伝統的工芸品・南部鉄器の「AI師匠」も誕生
次に、質的な人手不足に対応する中小製造業者2社を紹介したい。
岩手県盛岡市にあるタヤマスタジオ株式会社は、伝統的工芸品である南部鉄器を製造・販売している。
2013年創業と業界では比較的若い会社である。6人の職人がいるが、そのうち3人は20代の若手である。このため、人材育成が課題となっていた。
若手職人の指導を担うベテラン職人の負担が重く、技術を承継していくための人材が足りないという質的な人手不足に対応するため、職人の思考を再現する人工知能(AI)を導入している。
具体的には、代表取締役社長である田山貴紘さんの父で、伝統工芸士である田山和康さんに、南部鉄器をつくるうえで重視していることを約10時間かけてヒアリングし、その音声データをAIに学習させることで、和康さんの思考を再現した「AI師匠」ともいうべきシステムをつくりあげた。

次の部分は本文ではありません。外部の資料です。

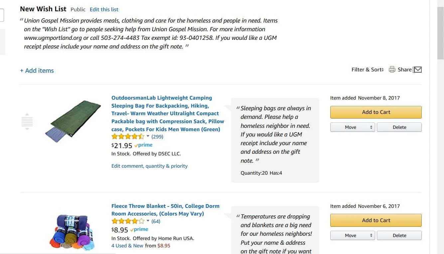This screenshot has width=444, height=254.
Task: Open the Filter & Sort dropdown
Action: 368,70
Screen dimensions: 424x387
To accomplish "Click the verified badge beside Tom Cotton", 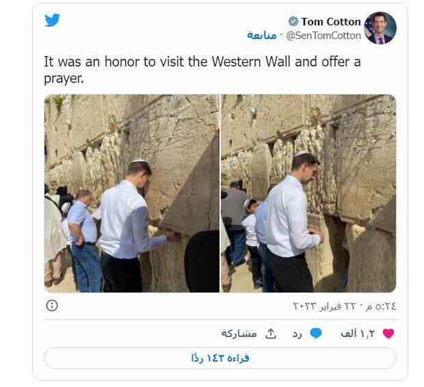I will (x=293, y=22).
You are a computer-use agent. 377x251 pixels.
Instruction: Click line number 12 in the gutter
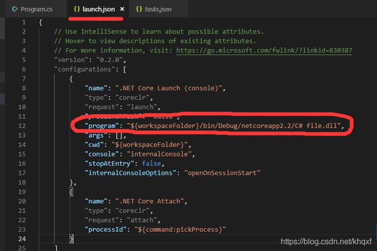pos(22,126)
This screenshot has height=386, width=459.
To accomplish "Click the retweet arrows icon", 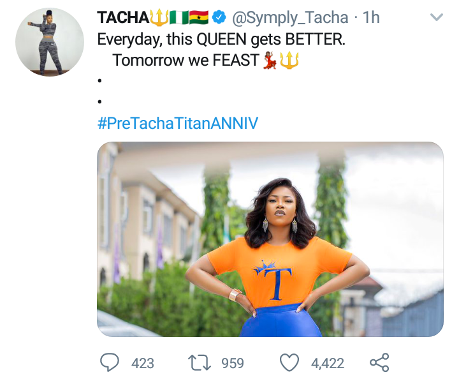I will click(x=200, y=362).
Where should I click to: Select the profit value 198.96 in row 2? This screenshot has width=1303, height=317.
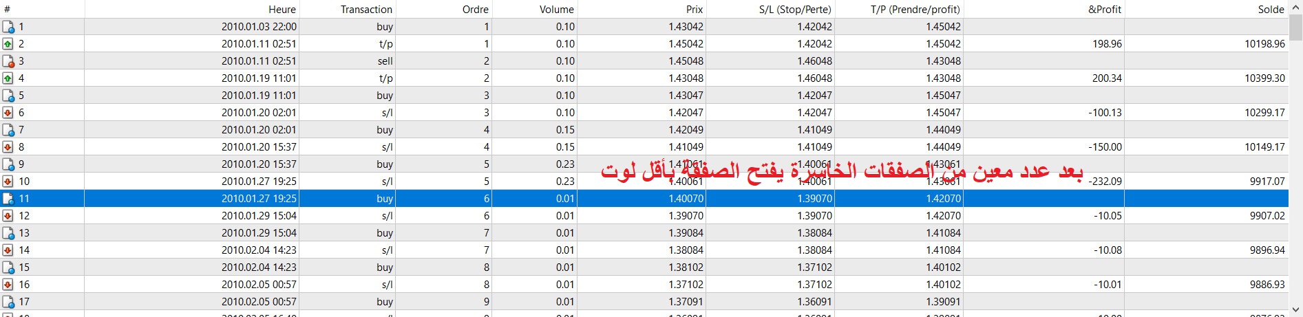click(1106, 44)
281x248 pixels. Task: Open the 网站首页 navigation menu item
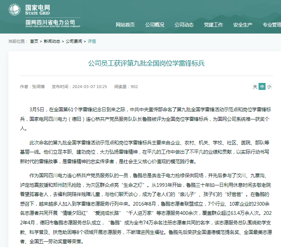pyautogui.click(x=125, y=25)
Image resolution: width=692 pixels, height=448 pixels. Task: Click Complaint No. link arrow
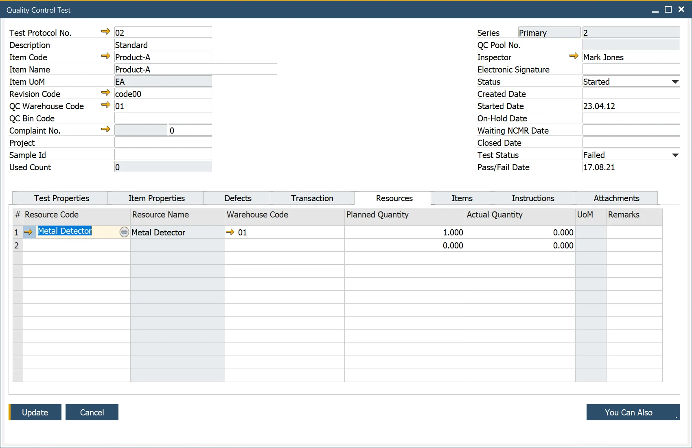click(x=106, y=129)
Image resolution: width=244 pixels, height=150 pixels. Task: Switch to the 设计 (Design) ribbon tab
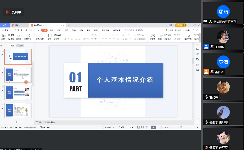point(59,30)
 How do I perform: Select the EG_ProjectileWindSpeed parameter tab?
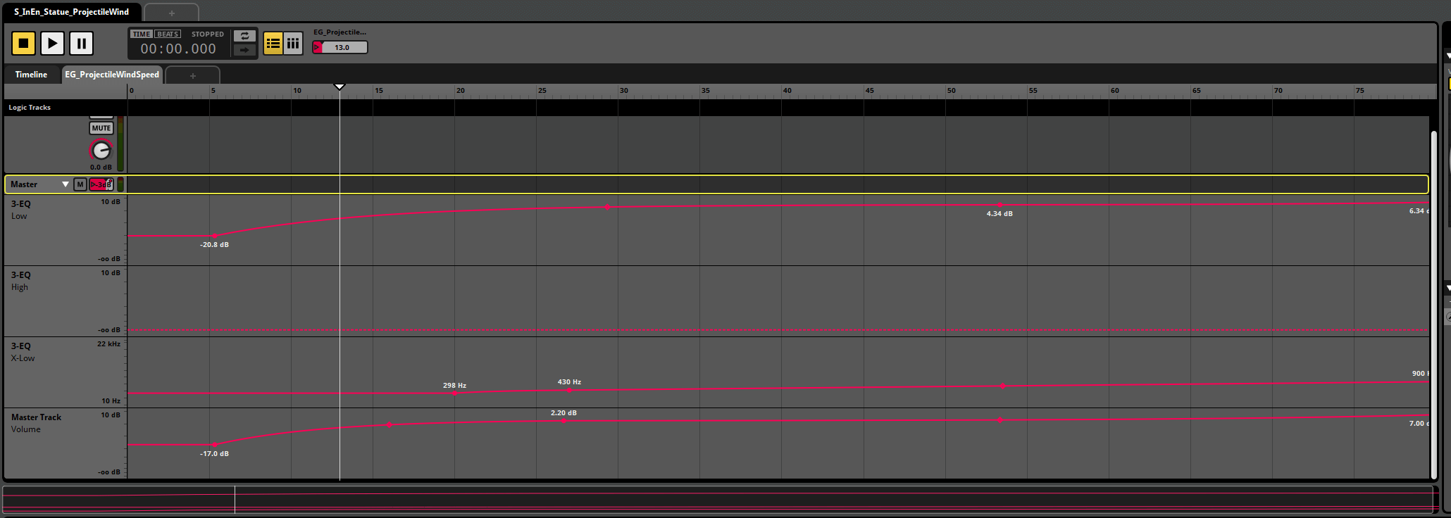[x=112, y=75]
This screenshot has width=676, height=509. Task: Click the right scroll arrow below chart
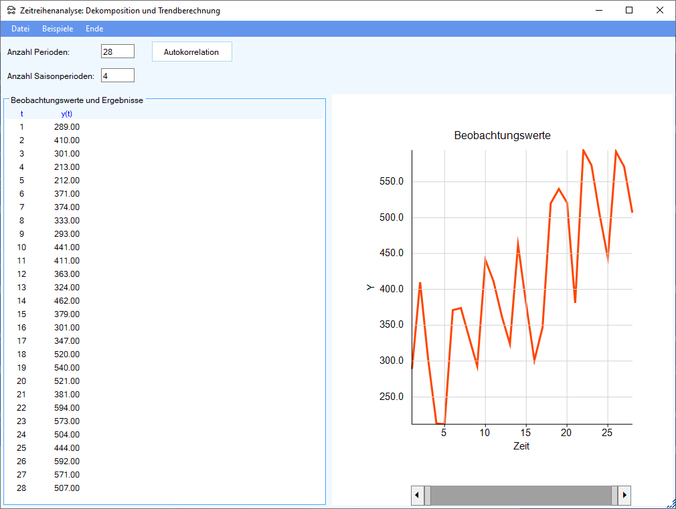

南部鉄器づくりの工程はすべて手作業のため、指導の起点はベテランの感覚になるが、感覚を言葉で伝えた後のアドバイスをAIが担ってくれる。
例えば、鋳型をつくる粘土をベテランに確認してもらったところ「弱い」と指摘されたとする。「弱いとは何か」をAIに尋ねると、解決策や改善策を提案してくれる。ベテランが発した一言の裏側にある無数のノウハウをAIから学ぶことができる。

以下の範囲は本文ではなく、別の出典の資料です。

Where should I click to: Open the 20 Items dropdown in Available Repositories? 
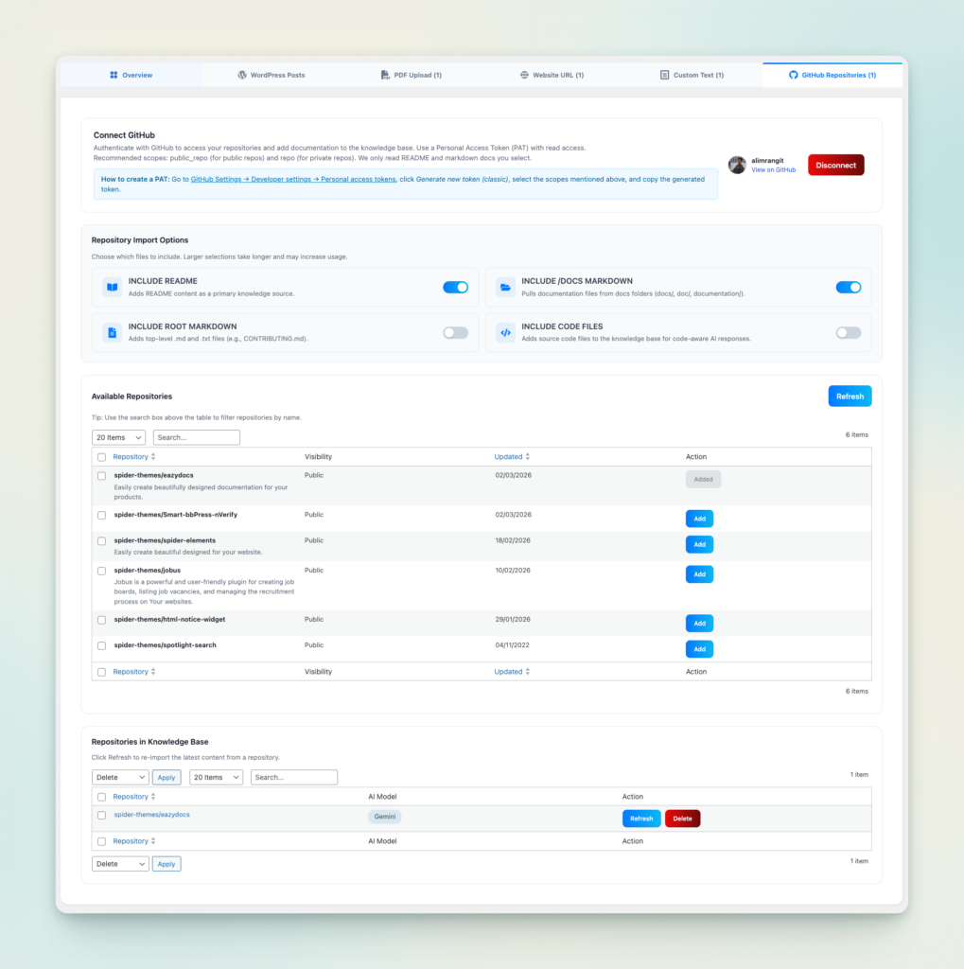click(118, 437)
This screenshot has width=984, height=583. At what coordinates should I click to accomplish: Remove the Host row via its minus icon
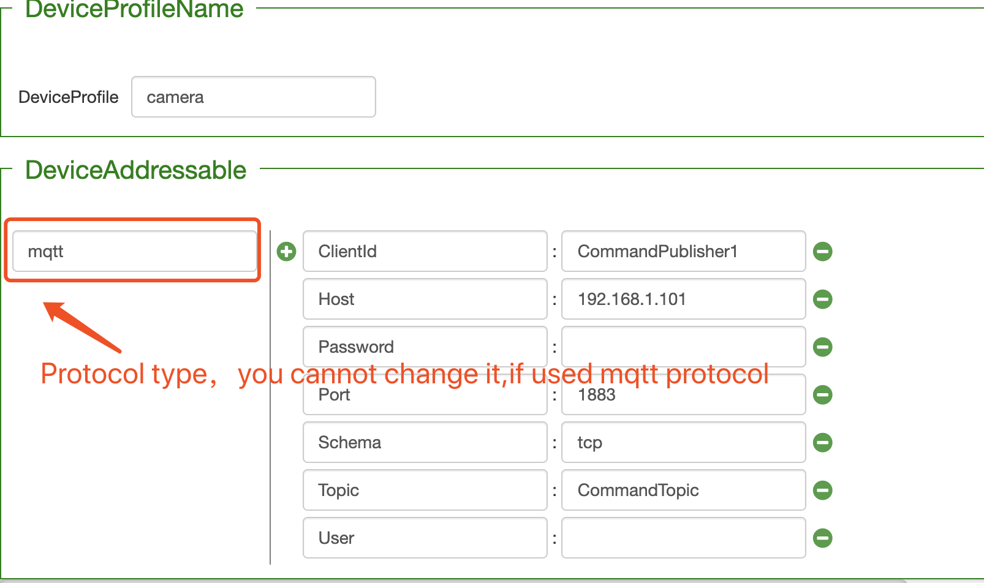823,299
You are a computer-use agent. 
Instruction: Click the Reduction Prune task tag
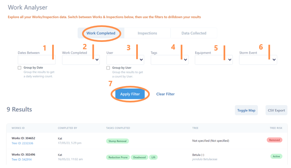(118, 157)
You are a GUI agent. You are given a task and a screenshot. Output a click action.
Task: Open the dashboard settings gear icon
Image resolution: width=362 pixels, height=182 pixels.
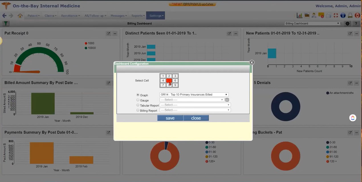pos(347,23)
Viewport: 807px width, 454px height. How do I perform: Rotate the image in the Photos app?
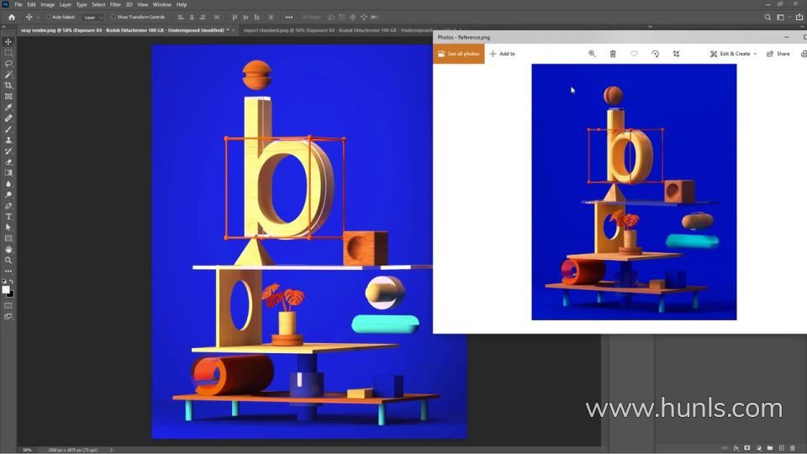click(655, 54)
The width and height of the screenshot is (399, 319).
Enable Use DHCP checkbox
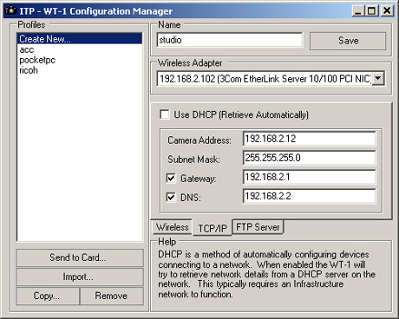(165, 114)
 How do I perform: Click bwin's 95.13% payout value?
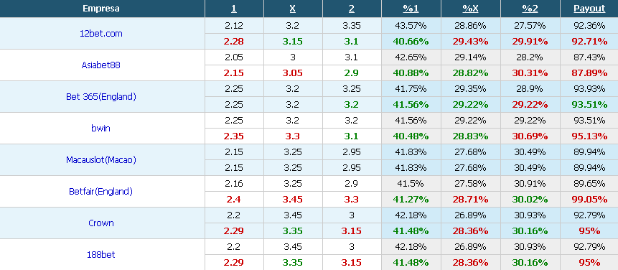589,136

この結果、入社間もない若手でも半年で60個つくれるようになっている。タヤマスタジオはAIを活用することで質的な人手不足を乗り越えている。
発注通りの色に染まっているかを見極めるAI
岐阜県大垣市にある株式会社艶金はアパレルメーカーや洋服の生地を扱うテキスタイルメーカーから染色整理加工を請け負っている。染色加工は、原反といわれる加工前の生地を取引先の指定する色見本のとおりに染める仕事である。

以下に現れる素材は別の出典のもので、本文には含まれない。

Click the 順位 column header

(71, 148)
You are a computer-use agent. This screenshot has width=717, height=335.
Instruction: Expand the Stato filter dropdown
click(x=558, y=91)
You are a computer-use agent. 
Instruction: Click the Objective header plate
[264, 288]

指定の色に染まっているかを検査する工程では、担当者が目視で合否判定を行う。同じ黒でも取引先によって微妙に違うため、その違いを判断するには長年の経験がいる。そのため、長年同じ人が担当することが多く、ノウハウが属人化していた。
そこで、2020年に検査工程の質的な人手不足に対応するため、AIを活用した色味検査システムを導入した。
染めた生地をカメラで撮影し、そのデータをAIが解析、色の3要素である色相、彩度、明度を数値化した結果を画面上に表示する仕組みである。色見本との差異があるのかどうかを一瞬で判定できる。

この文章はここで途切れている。